Once the pictures are set aside, repeat all of the data below exactly.

Data items:

-=-=-=-=-

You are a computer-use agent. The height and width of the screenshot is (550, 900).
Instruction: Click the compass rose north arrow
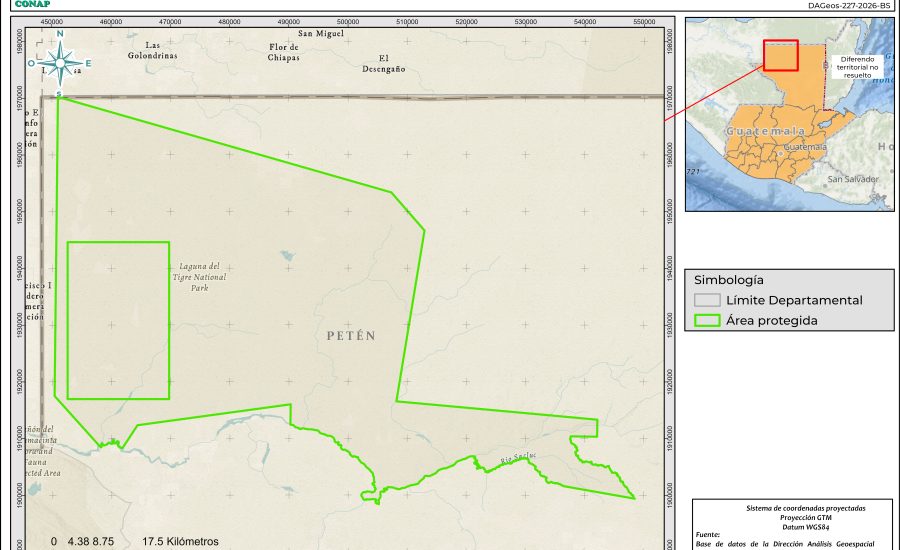pos(60,63)
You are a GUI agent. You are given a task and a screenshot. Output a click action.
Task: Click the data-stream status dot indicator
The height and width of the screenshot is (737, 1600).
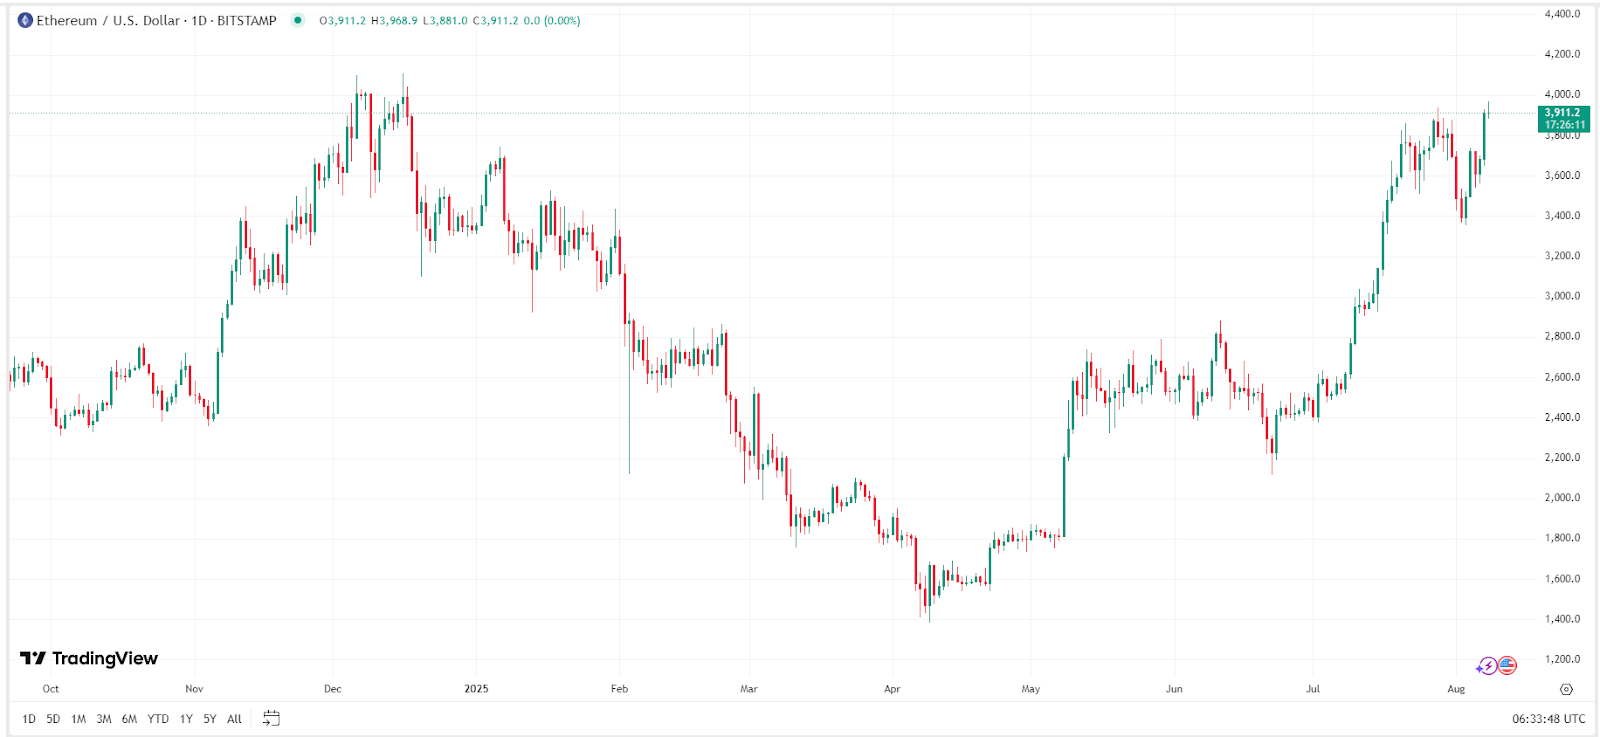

-=-=-=-=-

◆ Reply to the task ◆
You are a computer-use agent. The height and width of the screenshot is (550, 900).
Instruction: Click the compass rose north arrow
pos(60,63)
You are a GUI agent. You are given a task and a screenshot. Output a click action.
Task: Click the data-stream status dot indicator
The height and width of the screenshot is (737, 1600).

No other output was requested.